Write out the data again in full, exactly as it reads.

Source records
▬▬▬▬▬▬

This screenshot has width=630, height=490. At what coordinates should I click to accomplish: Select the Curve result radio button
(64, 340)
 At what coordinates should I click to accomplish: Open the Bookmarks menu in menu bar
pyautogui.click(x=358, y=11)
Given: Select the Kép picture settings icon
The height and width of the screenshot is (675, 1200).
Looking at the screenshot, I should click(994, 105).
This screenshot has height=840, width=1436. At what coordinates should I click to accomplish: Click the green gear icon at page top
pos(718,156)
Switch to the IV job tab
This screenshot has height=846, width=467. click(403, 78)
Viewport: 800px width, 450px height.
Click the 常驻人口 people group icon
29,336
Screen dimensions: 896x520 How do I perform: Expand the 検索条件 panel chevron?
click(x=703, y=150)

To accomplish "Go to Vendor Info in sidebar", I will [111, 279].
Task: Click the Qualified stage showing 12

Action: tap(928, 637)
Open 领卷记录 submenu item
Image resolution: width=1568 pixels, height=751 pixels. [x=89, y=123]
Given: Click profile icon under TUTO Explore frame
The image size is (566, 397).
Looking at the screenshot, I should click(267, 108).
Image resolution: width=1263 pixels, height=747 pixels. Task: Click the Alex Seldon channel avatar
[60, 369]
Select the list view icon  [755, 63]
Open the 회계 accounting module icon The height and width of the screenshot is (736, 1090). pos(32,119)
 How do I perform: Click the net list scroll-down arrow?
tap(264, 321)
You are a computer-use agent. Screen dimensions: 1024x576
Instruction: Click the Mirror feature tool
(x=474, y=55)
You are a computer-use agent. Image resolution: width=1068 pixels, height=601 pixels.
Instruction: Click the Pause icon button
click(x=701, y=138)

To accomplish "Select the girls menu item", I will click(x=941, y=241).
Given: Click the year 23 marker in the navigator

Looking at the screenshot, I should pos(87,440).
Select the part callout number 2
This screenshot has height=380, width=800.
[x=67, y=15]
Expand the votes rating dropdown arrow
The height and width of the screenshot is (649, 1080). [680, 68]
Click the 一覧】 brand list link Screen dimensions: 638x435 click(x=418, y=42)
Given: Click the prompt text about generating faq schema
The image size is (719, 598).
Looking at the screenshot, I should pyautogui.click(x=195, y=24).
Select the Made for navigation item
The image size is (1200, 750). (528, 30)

▬▬▬▬▬▬

### WRITTEN RESPONSE
This screenshot has width=630, height=490. At what coordinates should I click to accomplish: Select the Curve result radio button
(64, 340)
 At what coordinates should I click to accomplish: Open the Bookmarks menu in menu bar
pyautogui.click(x=358, y=11)
Given: Select the Kép picture settings icon
The height and width of the screenshot is (675, 1200).
Looking at the screenshot, I should click(994, 105).
This screenshot has height=840, width=1436. At what coordinates should I click to accomplish: Click the green gear icon at page top
pos(718,156)
Switch to the IV job tab
This screenshot has height=846, width=467. click(403, 78)
Viewport: 800px width, 450px height.
Click the 常驻人口 people group icon
29,336
Screen dimensions: 896x520 How do I perform: Expand the 検索条件 panel chevron?
click(x=703, y=150)

To accomplish "Go to Vendor Info in sidebar", I will [111, 279].
Task: Click the Qualified stage showing 12

Action: tap(928, 637)
Open 领卷记录 submenu item
Image resolution: width=1568 pixels, height=751 pixels. [x=89, y=123]
Given: Click profile icon under TUTO Explore frame
The image size is (566, 397).
Looking at the screenshot, I should click(267, 108).
Image resolution: width=1263 pixels, height=747 pixels. Task: Click the Alex Seldon channel avatar
[60, 369]
Select the list view icon  [755, 63]
Open the 회계 accounting module icon The height and width of the screenshot is (736, 1090). pos(32,119)
 How do I perform: Click the net list scroll-down arrow?
tap(264, 321)
You are a computer-use agent. Screen dimensions: 1024x576
Instruction: Click the Mirror feature tool
(x=474, y=55)
You are a computer-use agent. Image resolution: width=1068 pixels, height=601 pixels.
Instruction: Click the Pause icon button
click(x=701, y=138)

To accomplish "Select the girls menu item", I will click(x=941, y=241).
Given: Click the year 23 marker in the navigator

Looking at the screenshot, I should pos(87,440).
Select the part callout number 2
This screenshot has height=380, width=800.
[x=67, y=15]
Expand the votes rating dropdown arrow
The height and width of the screenshot is (649, 1080). [680, 68]
Click the 一覧】 brand list link Screen dimensions: 638x435 click(x=418, y=42)
Given: Click the prompt text about generating faq schema
The image size is (719, 598).
Looking at the screenshot, I should pyautogui.click(x=195, y=24).
Select the Made for navigation item
The image size is (1200, 750). (528, 30)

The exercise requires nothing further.